You are correct about the smash baits, they are very soft and will have heaps more action under water than a tradtional jerk shad style plastic. We started stoking them because the smaller size are a dead ringer for the Firbait longtail minnows that are no longer available. The green coloured tail was an awesome bream colour. I havent had a chance to use them yet myself, but will be giving them a go this summer.

Cheers Nick.


----------



## blueyak (Jan 20, 2009)

The big smash baits are deadly on kings. Can't comment on those jig heads you described as i haven't used them.


----------



## Hard_Yakkin (May 23, 2007)

I think with plastics its how and where you fish them more than how much they cost or whether its a big brand name or not. Durability is another question though. On another note, those little gladiator hard bodies and poppers are a super little Bream/Bass estuary lure if you replace the sh*thouse hooks and rings.

cheers

Mick


----------



## Hard_Yakkin (May 23, 2007)

I think with plastics its how and where you fish them more than how much they cost or whether its a big brand name or not.
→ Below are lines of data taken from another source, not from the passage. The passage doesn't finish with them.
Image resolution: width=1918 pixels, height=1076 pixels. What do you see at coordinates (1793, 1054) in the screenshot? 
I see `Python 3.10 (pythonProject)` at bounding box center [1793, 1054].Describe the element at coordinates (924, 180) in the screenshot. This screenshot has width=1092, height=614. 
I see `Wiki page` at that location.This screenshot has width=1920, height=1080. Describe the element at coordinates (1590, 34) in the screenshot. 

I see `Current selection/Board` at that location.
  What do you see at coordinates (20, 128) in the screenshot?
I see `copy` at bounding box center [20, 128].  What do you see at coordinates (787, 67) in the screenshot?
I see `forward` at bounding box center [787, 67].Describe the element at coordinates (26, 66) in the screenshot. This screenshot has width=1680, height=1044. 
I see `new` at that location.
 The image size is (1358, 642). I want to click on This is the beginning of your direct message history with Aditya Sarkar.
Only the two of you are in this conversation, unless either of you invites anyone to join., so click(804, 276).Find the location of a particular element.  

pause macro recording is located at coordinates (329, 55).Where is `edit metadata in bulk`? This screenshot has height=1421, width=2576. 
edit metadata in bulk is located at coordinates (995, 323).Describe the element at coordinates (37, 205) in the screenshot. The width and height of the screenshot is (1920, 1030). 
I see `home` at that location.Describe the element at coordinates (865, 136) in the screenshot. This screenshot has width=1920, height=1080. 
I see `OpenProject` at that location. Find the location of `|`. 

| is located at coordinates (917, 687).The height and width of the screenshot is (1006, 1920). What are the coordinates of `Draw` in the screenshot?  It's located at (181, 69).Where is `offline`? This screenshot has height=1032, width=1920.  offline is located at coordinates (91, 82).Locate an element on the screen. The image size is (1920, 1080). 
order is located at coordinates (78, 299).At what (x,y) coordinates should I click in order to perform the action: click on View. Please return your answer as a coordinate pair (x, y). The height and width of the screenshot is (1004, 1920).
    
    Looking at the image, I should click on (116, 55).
Durability is another question though. On another note, those little gladiator hard bodies and poppers are a super little Bream/Bass estuary lure if you replace the sh*thouse hooks and rings.

cheers

Mick


----------



## anselmo (Aug 26, 2008)

Occy

The head system is called an articulated sled head
Its used a lot over here on bass, sea trout and pollack (smaller sizes than the ones you saw by the sounds of it)
They would be deadly on bass, bream and flathead over there

A basic home made verison can be made by running some SS wire through a sinker witha loop at each end and powder coating it
clip a worm hook on the back end
voila!

Nick


----------



## anselmo (Aug 26, 2008)

yeah its all good
we've finally got some sunshine this week

the bass are running (apparently)
trying to wangle a day this onth from SWMBO
but I had 10 days in the US last month so might have to hit the autumnal fish (that's ok they're bigger )


----------